Over the past few weekends I have made Piro endure some things that really are beyond the call of duty, including a co-worker's hoe down birthday party and a boiled corned beef and cabbage charity dinner. He is such a good sport. I owed him BIG. So i figured i owed it to him to sit and watch the american version of the movie. Don't tell Piro, but I really enjoyed it.
I am not very familiar with Japanese legends and lore. I grew up Catholic - very Catholic. Put me in the middle of Catholic mass or rite in any language and I would know what is going on. My moniker is even based on Catholicism. Piro keeps mentioning something called "Seraphim Call", but I have no idea what he is talking about. The Seraphim are the highest order of angles that sing the praises of God and have three sets of wings. My girlfriend, Mary, and I were the first female alter persons at St. Francis of Assisi.

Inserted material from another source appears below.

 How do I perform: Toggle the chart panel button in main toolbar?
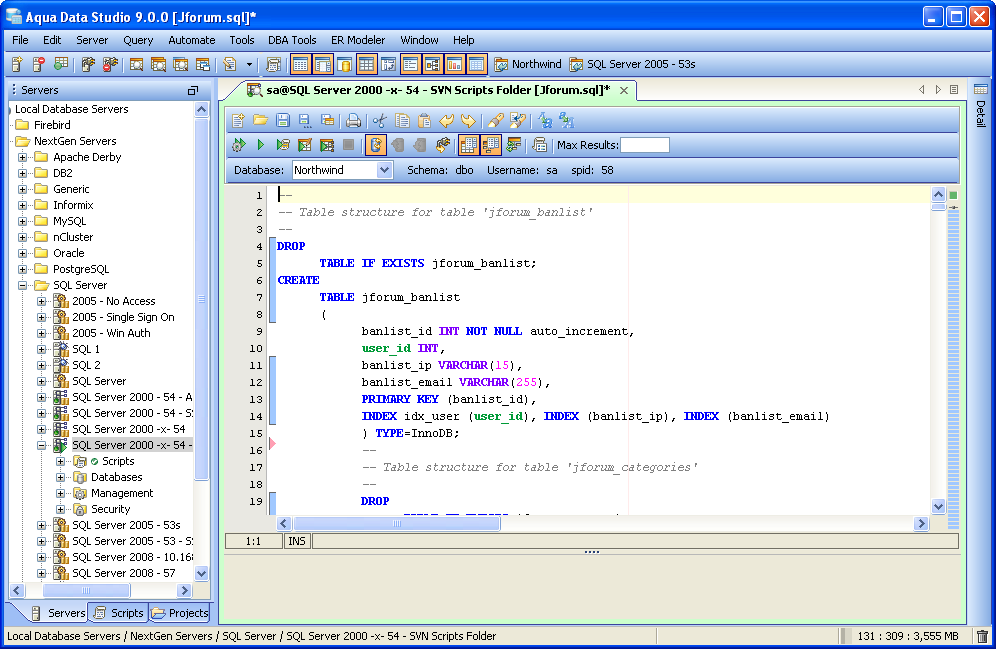(x=455, y=64)
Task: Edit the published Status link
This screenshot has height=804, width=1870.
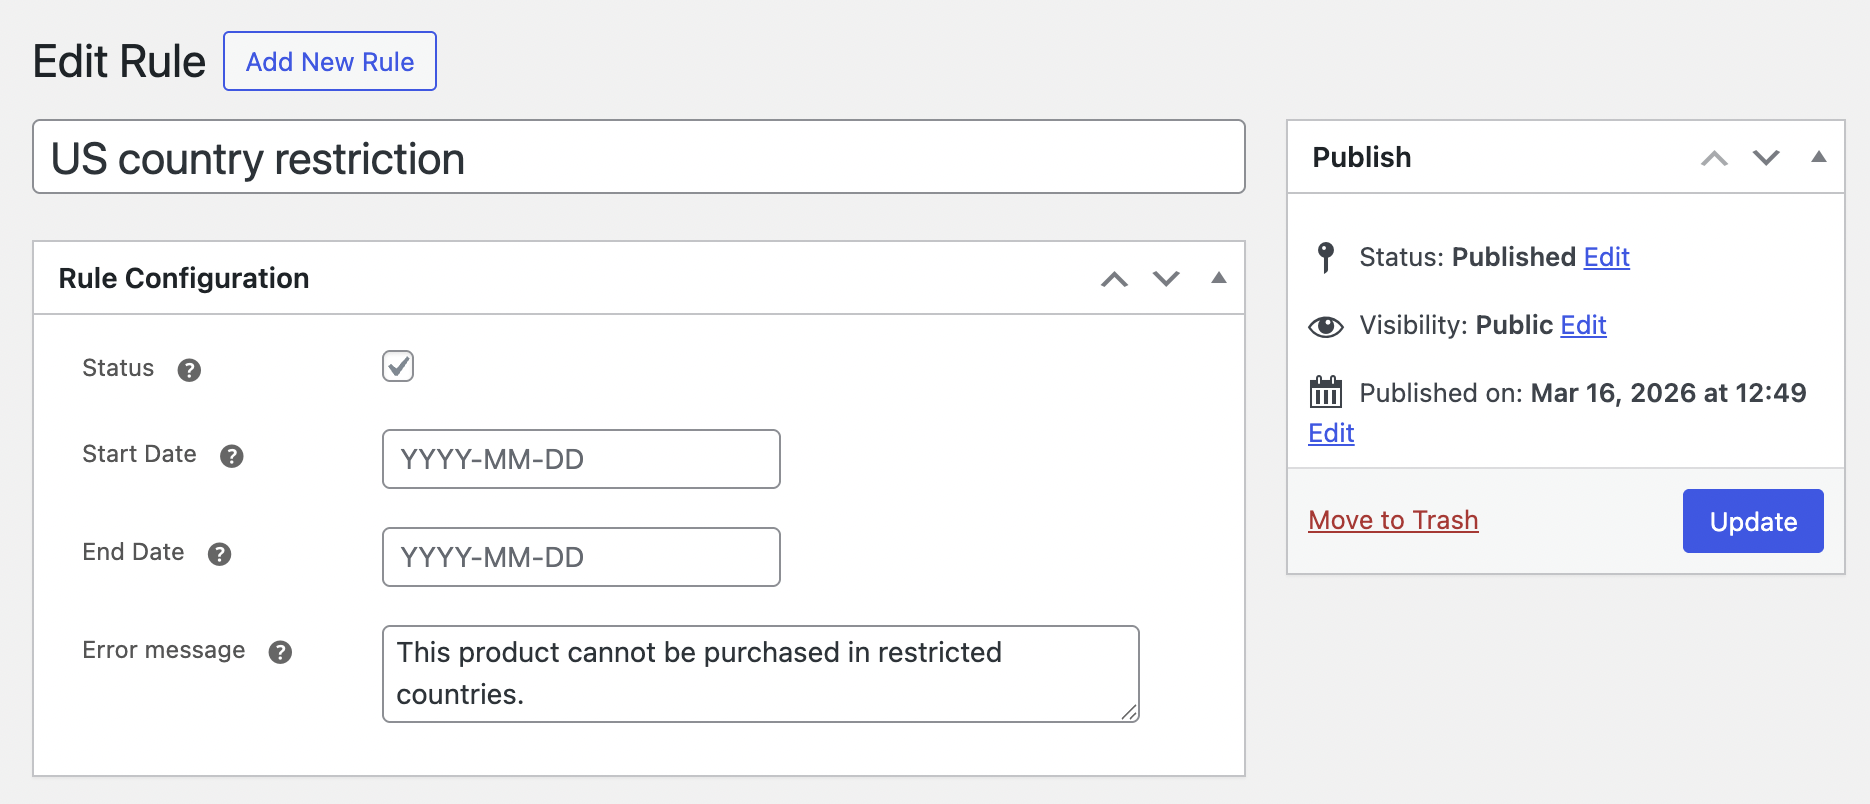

What really confuses me is when Japanese anime uses Christian symbolism. Take Seira in St. Tail - in reality she would be a novice in an order. But what order does she belong to??? Dominican, Benedictine, or does she belong to the Convent Hall of Justice for semi-super heroes? The only thing they seem to get right is the school uniform - but it should be a really ugly green and blue plaid with criss-cross suspenders, a white blouse, and saddle shoes. (I'm sure even Dom could draw it).

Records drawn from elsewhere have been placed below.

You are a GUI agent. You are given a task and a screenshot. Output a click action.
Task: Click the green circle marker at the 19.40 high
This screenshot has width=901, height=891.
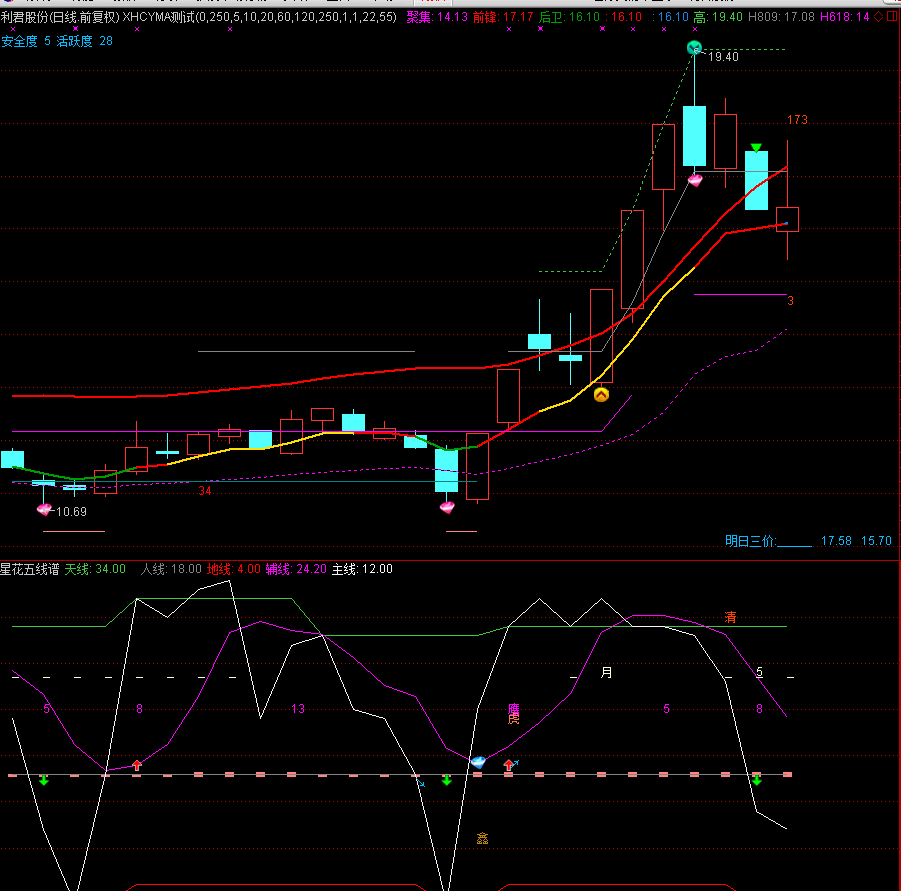point(694,48)
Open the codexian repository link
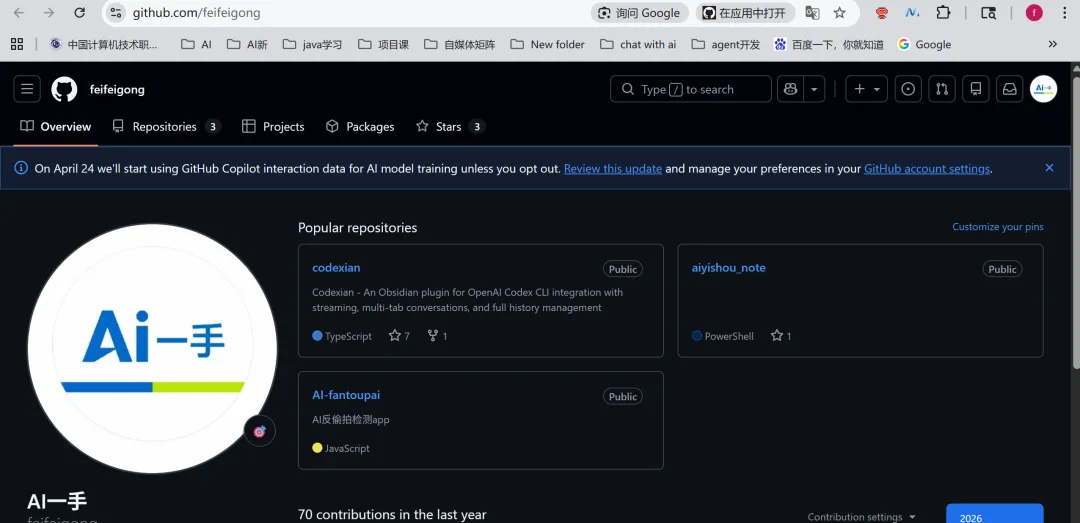Screen dimensions: 1080x523 pyautogui.click(x=336, y=268)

As for Mononoke Princess, with an excellent translation, beautiful imagery, and Piro to fill in the blanks, the story is superb. It has some violence (decapitations like school girls popping off dandelion flowers) and disturbing visuals (animals turning into worm beasts). Really, it is no more scary than a story about making a man wear a crown of thorns and then nailing him to a cross. The beliefs in the movie seem more similar to Native American mythology - the reverence for nature, animals, and the theme of birth, death and renewal. The final scene where a Kodama stands over the tiny new saplings leaves me verklempt. Forget having a conscience sitting my shoulder, I want a Kodama to watch over me.